### Kutipan Teks
# # # # #

BANDUNG, Suara Muhammadiyah – Menjelang perayaan Iduladha, umat muslim yang mampu secara ekonomi, sudah bersiap menyembelih hewan kurban sebagai salah satu ibadah yang disyariatkan agama.
Sebagai muslim yang baik, kita harus mengonsumsi sesuatu makanan termasuk daging kurban, yang sifatnya halal. Namun dalam proses pelaksanaan dan pengelolaan daging kurban, kebanyakan orang tidak tahu bagaimana proses yang sesungguhnya, bisa saja tercampur dengan hal-hal yang haram.
Begitulah salah satu benang merah yang dikatakan Ketua Pusat Kajian Halal Universitas Muhammadiyah Bandung (UMBandung) Saepul Adnan, S.Si., M.Si., pada Seminar Sembelih Halal, yang diselenggarakan itQan, Sabtu (3 Juli 2021).
Adnan menjelaskan bahwa pengertian penyembelihan dalam istilah fikih disebut dengan ”al-zakah” yang bermakna baik atau suci.
”Istilah ini digunakan untuk proses penyembelihan karena memang proses penyembelihan harus sesuai dengan ketentuan syariat (Islam) sehingga hewan yang disembelih itu betul-betul baik, suci, dan halal untuk dikonsumsi,” ucapnya.
Tujuan penyembelihan sendiri yaitu untuk membedakan apakah hewan yang telah mati itu halal atau haram dimakan. Tentunya pemilihan hewan kurban disesuaikan dengan apa yang tertera dalam Alquran dan Hadis.
Dalam ajaran Islam, ada beberapa rukun penyembelihan yang harus diperhatikan. Di antaranya penyembelih, hewan yang disembelih, alat menyembelih, dan tempat penyembelih.

# # # # #

### Bahan Data
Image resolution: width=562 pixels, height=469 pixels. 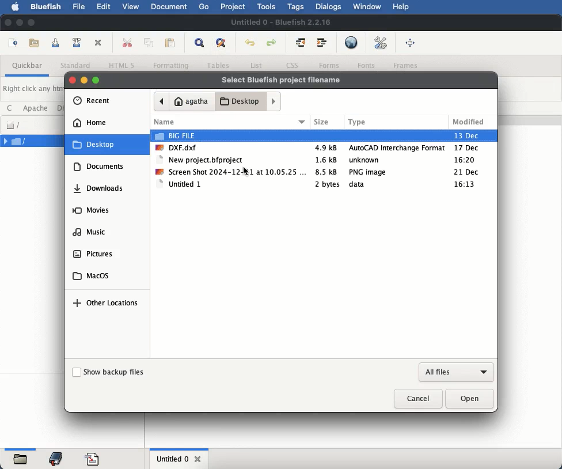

# # # # #

### Soal Latihan
[1] Dalam teks tentang penyembelihan hewan kurban, apa sebutan untuk penyembelihan dalam istilah fikih?
[2] Tulis ulang kata demi kata bagian teks tentang penyembelihan hewan kurban di antara "BANDUNG, Suara Muhammadiyah" dan "yang disyariatkan agama.", termasuk kedua bagian itu.
[3] Tentukan apakah pernyataan berikut sesuai dengan teks tentang penyembelihan hewan kurban. Jawab ya atau tidak, lalu kutip kata-kata teks yang menjadi dasarnya.
(a) Seminar Sembelih Halal diadakan pada hari Sabtu.
(b) Saepul Adnan adalah rektor Universitas Muhammadiyah Bandung.
(c) Alat menyembelih termasuk salah satu rukun penyembelihan.

### Pembahasan Soal
[1] Penyembelihan disebut "al-zakah", yang bermakna baik atau suci.

[2]
BANDUNG, Suara Muhammadiyah – Menjelang perayaan Iduladha, umat muslim yang mampu secara ekonomi, sudah bersiap menyembelih hewan kurban sebagai salah satu ibadah yang disyariatkan agama.

[3]
(a) Ya: "pada Seminar Sembelih Halal, yang diselenggarakan itQan, Sabtu (3 Juli 2021)".
(b) Tidak: "Ketua Pusat Kajian Halal Universitas Muhammadiyah Bandung (UMBandung) Saepul Adnan, S.Si., M.Si.".
(c) Ya: "Di antaranya penyembelih, hewan yang disembelih, alat menyembelih, dan tempat penyembelih."